Idaho state bird the Mountain BluebirdThis week Idaho celebrates not only the birth of our nation, but the birth of the state. On July 3, 1890, Idaho became the forty-third state of the Union. Idaho population then was 88,548. The Oregon Trail had opened in 1842, but for two decades, people merely crossed Idaho over it; virtually no one settled. In 1860, 14 years after Idaho had officially become US land through the Oregon Treaty with the United Kingdom, Mormons from Utah established Franklin, Idaho's first permanent settlement.
Those pioneers are immortalized in the Idaho State Song
“There’s truly one state in this great land of ours,
Where ideals can be realized.
The pioneers made it so for you and me,
A legacy we’ll always prize.”
Boise became the capital of Idaho in 1864, and the following decade saw the inauguration of telegraph service, the linking with the transcontinental railway, and the birth of the territory's first daily newspaper. The pressure of white settlement impinging on Indian hunting and fishing grounds touched off a series of wars in the late 1870s. The most famous of those was the Nez Percé War, culminating in Chief Joseph's surrender in Montana on October 5, 1877 and in the subsequent confinement of Idaho Indians to reservations.
It was a difficult birth for the state to unite northern and southern interests. The sixty-eight members of Idaho’s constitutional convention debated for 28 days to create and adopt the state’s constitution. More than once during the seventeen years since Abraham Lincoln had signed the act organizing Idaho as a territory in 1863 the territory had come perilously close to being divided up and split among its neighbors.
Lewiston had been chosen as the Territorial Capital, but it hadn’t taken long for southern Idaho legislators to garnish the votes to move the capital to Boise. Offended by the action, north Idahoans wanted out. Most people living in Lewiston and northern parts favored union with Washington or Montana Territory, or creating a new territory out of parts of each. At the same time, southern Idaho was being recruited by Nevada.

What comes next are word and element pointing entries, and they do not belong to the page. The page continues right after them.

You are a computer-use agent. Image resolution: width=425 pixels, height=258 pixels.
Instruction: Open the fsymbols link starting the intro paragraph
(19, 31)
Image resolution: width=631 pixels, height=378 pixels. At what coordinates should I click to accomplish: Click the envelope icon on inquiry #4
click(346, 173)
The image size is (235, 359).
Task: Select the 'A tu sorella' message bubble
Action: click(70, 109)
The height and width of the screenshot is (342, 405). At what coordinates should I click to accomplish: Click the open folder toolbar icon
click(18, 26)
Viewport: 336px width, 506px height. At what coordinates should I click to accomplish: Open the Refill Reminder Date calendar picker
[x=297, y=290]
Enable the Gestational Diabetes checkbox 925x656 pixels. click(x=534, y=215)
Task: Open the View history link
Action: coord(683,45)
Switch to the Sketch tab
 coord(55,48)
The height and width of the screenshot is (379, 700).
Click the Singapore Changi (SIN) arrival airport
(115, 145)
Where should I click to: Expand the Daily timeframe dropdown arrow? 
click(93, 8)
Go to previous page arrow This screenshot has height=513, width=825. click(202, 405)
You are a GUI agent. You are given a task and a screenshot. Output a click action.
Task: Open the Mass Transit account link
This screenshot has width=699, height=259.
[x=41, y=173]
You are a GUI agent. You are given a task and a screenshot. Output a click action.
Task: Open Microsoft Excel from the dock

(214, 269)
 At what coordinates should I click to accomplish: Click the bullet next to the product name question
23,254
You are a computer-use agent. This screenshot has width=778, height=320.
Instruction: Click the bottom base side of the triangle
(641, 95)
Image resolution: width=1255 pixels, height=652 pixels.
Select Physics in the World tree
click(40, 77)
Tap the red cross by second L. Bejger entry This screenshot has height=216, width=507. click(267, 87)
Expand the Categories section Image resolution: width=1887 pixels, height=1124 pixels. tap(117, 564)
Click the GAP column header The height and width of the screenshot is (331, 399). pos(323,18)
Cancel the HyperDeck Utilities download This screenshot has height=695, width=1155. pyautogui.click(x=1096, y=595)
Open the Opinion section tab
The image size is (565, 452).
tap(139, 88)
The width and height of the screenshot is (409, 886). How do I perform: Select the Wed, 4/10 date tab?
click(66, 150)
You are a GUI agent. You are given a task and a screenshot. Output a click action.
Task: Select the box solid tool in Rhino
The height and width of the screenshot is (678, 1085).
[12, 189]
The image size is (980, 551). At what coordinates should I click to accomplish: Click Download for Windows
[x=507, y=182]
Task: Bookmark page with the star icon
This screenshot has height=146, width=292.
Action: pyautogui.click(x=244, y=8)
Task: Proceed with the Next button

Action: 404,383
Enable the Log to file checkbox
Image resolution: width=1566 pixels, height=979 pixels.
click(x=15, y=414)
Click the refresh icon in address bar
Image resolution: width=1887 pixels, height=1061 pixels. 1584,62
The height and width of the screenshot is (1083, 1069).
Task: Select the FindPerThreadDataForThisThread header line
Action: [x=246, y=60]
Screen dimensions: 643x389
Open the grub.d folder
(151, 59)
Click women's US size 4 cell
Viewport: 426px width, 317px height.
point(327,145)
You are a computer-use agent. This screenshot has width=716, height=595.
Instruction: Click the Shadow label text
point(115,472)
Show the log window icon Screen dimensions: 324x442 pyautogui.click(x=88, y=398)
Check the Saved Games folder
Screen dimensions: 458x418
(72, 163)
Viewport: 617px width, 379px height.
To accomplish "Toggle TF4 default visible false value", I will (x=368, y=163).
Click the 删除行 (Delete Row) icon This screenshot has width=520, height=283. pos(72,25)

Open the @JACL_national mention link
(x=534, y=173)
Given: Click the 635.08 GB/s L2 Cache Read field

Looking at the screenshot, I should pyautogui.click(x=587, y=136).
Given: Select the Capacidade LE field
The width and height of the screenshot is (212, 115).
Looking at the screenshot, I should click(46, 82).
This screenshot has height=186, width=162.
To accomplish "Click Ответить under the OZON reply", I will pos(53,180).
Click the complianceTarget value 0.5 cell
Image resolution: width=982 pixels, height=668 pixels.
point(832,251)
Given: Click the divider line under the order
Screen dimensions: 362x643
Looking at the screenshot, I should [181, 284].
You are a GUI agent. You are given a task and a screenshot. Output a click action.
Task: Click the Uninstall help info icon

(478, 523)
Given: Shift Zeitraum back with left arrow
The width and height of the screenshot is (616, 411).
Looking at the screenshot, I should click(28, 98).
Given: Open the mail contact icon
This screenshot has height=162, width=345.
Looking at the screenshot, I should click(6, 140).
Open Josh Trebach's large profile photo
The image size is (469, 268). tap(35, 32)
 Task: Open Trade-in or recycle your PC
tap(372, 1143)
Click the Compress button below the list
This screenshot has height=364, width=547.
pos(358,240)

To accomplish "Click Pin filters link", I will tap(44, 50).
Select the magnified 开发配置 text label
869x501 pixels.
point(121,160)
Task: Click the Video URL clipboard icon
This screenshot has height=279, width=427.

By the 1880’s, more people lived in southern Idaho Territory than in the State of Nevada. The legislature had previously voted to locate the University of Idaho at Eagle Rock (Idaho Falls). By moving the site of the university to Moscow in 1889, north Idaho’s demands for secession were pacified and most northerners resigned themselves to their inclusion in the new state of Idaho. Finally, Idaho the state was born. It is a tribute to the determination of the people of Idaho who were more committed to public unity than to diversity; more dedicated to high ideals than to geographical rivalries.